What Is The Nigerian Dating Scam?

One of the longest running scams by mail and the internet, the Nigerian 419 scam (named after the section of the Nigerian code dealing with financial fraud schemes), alleges a wealthy business owner or government official needs help transferring millions of dollars out of their country in exchange for a percentage of the funds for your help. After agreeing to help, the scammer often asks for your assistance in providing some money to get the money transferred.

How Does The Nigerian Dating Scam Work?

The scammer contacts you online, maybe through a chat room or dating website. They seem charming and genuinely interested in your life. They build a romantic relationship with you. Then, they say they've inherited money or gold from a dead family member but they're unable to remove it from their country because they can't pay the duty or marriage taxes. The scammer asks you to help. If you act skeptical, they offer to fly to your country to prove they're real. But, they never arrive. They convince you to send them money, then they stop communicating with you.

How Do The Nigerian Dating Scammers Find Victims?

Each year, thousands of men and women use online chat forums and messaging apps to meet potential dates and, perhaps, potential spouses. But, while the person on the other end of your messaging app might seem legitimate, how can you tell?

While the Nigerian Dating Scam originally used regular mail to operate, today it's moved to messaging and social media, where the new operation involves fake photos and false identities. The scam has been around for at least 20 years and reportedly costs victims a hundred million dollars annually. 

How Do I Avoid Getting Involved In This Scam?

If you're contacted by a Nigerian Dating scammer, ignore their communication. Report the email as spam and delete it. Block their chat messages. Don't engage with the scammer in any way.

If you're communicating with someone you suspect isn't legit, do some research. If you're on a dating site, check out their profile. Scammers who don't speak English as a first language usually have bad grammar and spelling. If the profile is empty except for a picture, that's also a red flag. Does that picture look too good? Do a reverse image search. Scammers often use photos of obscure actresses or models to fool people.

I’m Already a Victim. What Should I Do?

If you think you've been scammed, report that person to the dating site, app, or social media platform they approached you on. Give the site or app the scammer's username, profile, and other available information. Then, file a report with organizations such as the Internet Crime Complaint Center (ICCC), your local law enforcement, and the FBI. Keep a record of chats, emails, and other correspondence you received as evidence, as law enforcement agencies may ask for all documents as part of their investigation.

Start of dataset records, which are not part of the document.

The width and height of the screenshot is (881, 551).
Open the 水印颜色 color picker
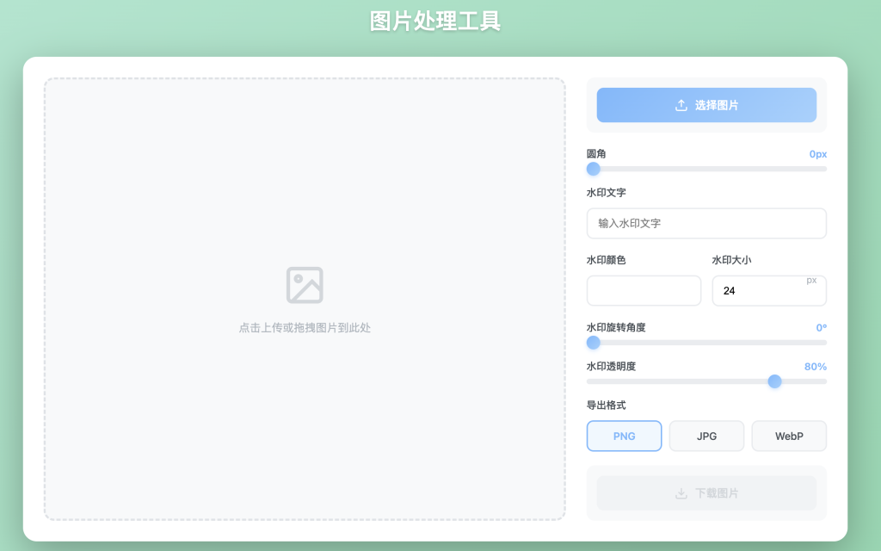(644, 291)
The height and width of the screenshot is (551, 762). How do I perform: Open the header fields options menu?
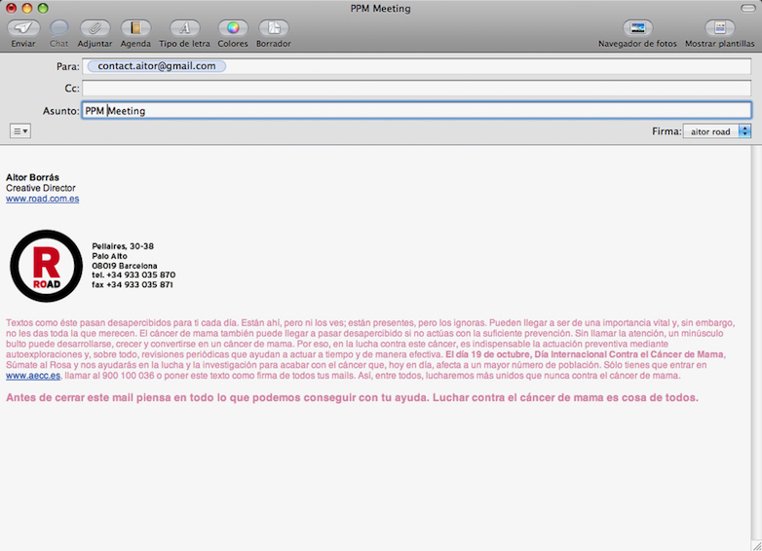[19, 130]
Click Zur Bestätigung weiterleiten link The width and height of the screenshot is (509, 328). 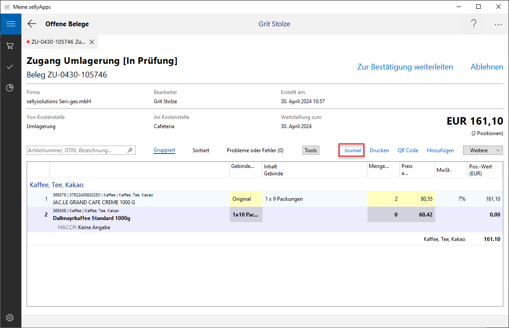[405, 67]
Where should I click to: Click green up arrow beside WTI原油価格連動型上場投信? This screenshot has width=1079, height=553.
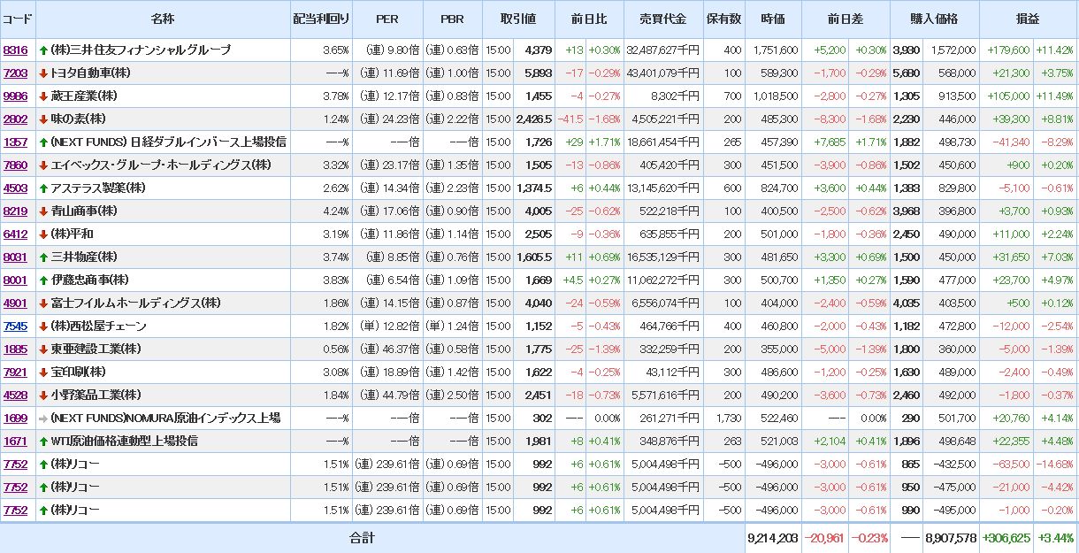(x=43, y=442)
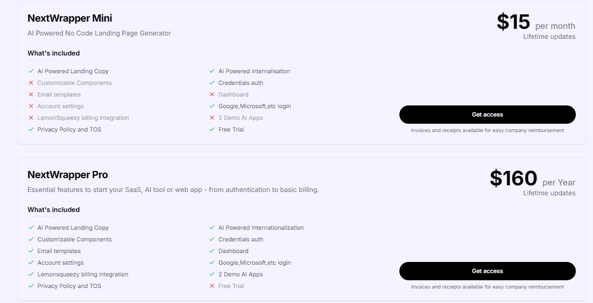
Task: Click green check beside Pro's Dashboard feature
Action: pos(212,251)
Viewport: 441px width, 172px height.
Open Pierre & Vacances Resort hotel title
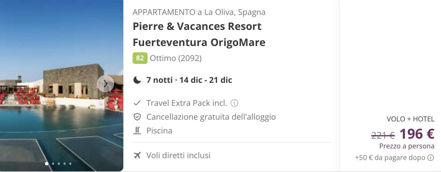(199, 34)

How Do I Avoid Being Targeted For The Nigerian Dating Scam?

While the internet can be a worthwhile place to meet new friends and possible love interests, people should be cautious at taking claims and contacts at face value, according to the ICCC.

The online FBI and National White Collar Crime Center partnership, responsible for investigating and tracking thousands of complaints each year, suggests the following when dealing with individuals or businesses online:

  • Never reveal personal information when chatting on social media or on a messaging app.
  • Do not assume an individual or company is legitimate based on appearances and proof provided by them.
  • Do not reply to requests for bank account or other financial information.
  • Be wary of individuals who claim to represent a foreign government.
  • If the deal sounds too good to be true, it probably is.